Step 1 System A and B have created their QP's Completion Queue's and registered a regions in memory for RDMA to take place. System A identifies a buffer that it will want to move to System B. System B has an empty buffer allocated for the data to be placed.
第1步:系统A和B都创建了他们各自的QP的完成队列(CQ), 并为即将进行的RDMA传输注册了相应的内存区域(MR)。 系统A识别了一段缓冲区,该缓冲区的数据将被搬运到系统B上。系统B分配了一段空的缓冲区,用来存放来自系统A发送的数据。
Step 2 System B creates a WQE "WOOKIE" and places in on the Receive Queue. This WQE contains a pointer to the memory buffer where the data will be placed. System A also creates a WQE which points to the buffer in it's memory that will be transmitted.
第2步:系统B创建一个WQE并放置到它的接收队列(RQ)中。这个WQE包含了一个指针,该指针指向的内存缓冲区用来存放接收到的数据。系统A也创建一个WQE并放置到它的发送队列(SQ)中去,该WQE中的指针执行一段内存缓冲区,该缓冲区的数据将要被传送。
Step 3 The HCA is always working in hardware looking for WQE's on the send queue. The HCA will consume the WQE from System A and begin streaming the data from the memory region to system B.  When data begins arriving at System B the HCA will consume the WQE in the receive queue to learn where it should place the data. The data streams over a high speed channel bypassing the kernel.
第3步:系统A上的HCA总是在硬件上干活,看看发送队列里有没有WQE。HCA将消费掉来自系统A的WQE, 然后将内存区域里的数据变成数据流发送给系统B。当数据流开始到达系统B的时候,系统B上的HCA就消费来自系统B的WQE,然后将数据放到该放的缓冲区上去。在高速通道上传输的数据流完全绕过了操作系统内核。
Step 4 When the data movement completes the HCA will create a CQE "COOKIE". This is placed in the Completion Queue and indicates that the transaction has completed. For every WQE consumed a CQE is generated. So a CQE is created on System A's CQ indicating that the operation completed and also on System B's CQ. A CQE is always generated even if there was an error. The CQE will contain field indicating the status of the transaction.

_任务目标 1_. 请原样输出RDMA传输步骤正文中从“Step 2 System”起直至“段内存缓冲区,该缓冲区的数据将要被传送。”为止（含该处）的文字。
_任务目标 2_. 请紧接RDMA传输步骤正文的最后一句继续往下撰写。
后附数据与此项工作毫无关系。

_数据部分_.
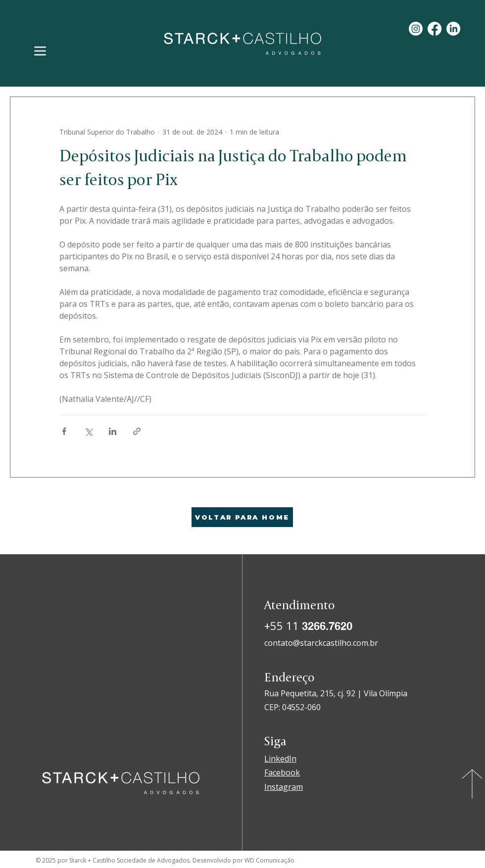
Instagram (284, 787)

_任务结果 1_.
Step 2 System B creates a WQE "WOOKIE" and places in on the Receive Queue. This WQE contains a pointer to the memory buffer where the data will be placed. System A also creates a WQE which points to the buffer in it's memory that will be transmitted.
第2步:系统B创建一个WQE并放置到它的接收队列(RQ)中。这个WQE包含了一个指针,该指针指向的内存缓冲区用来存放接收到的数据。系统A也创建一个WQE并放置到它的发送队列(SQ)中去,该WQE中的指针执行一段内存缓冲区,该缓冲区的数据将要被传送。

_任务结果 2_.
第4步:当数据搬运完成的时候,HCA会创建一个CQE。 这个CQE被放置到完成队列(CQ)中,表明数据传输已经完成。HCA每消费掉一个WQE, 都会生成一个CQE。因此,在系统A的完成队列中放置一个CQE,意味着对应的WQE的发送操作已经完成。同理,在系统B的完成队列中也会放置一个CQE,表明对应的WQE的接收操作已经完成。如果发生错误,HCA依然会创建一个CQE。在CQE中,包含了一个用来记录传输状态的字段。
The transaction we just demonstrated is an RDMA SEND operation. On Infiniband or RoCE the total time for a relatively small buffer would be about 1.3 µs. By creating many WQE's at once we could move millions of buffers every second.
我们刚刚举例说明的是一个RDMA Send操作。在IB或RoCE中,传送一个小缓冲区里的数据耗费的总时间大约在1.3µs。通过同时创建很多WQE, 就能在1秒内传输存放在数百万个缓冲区里的数据。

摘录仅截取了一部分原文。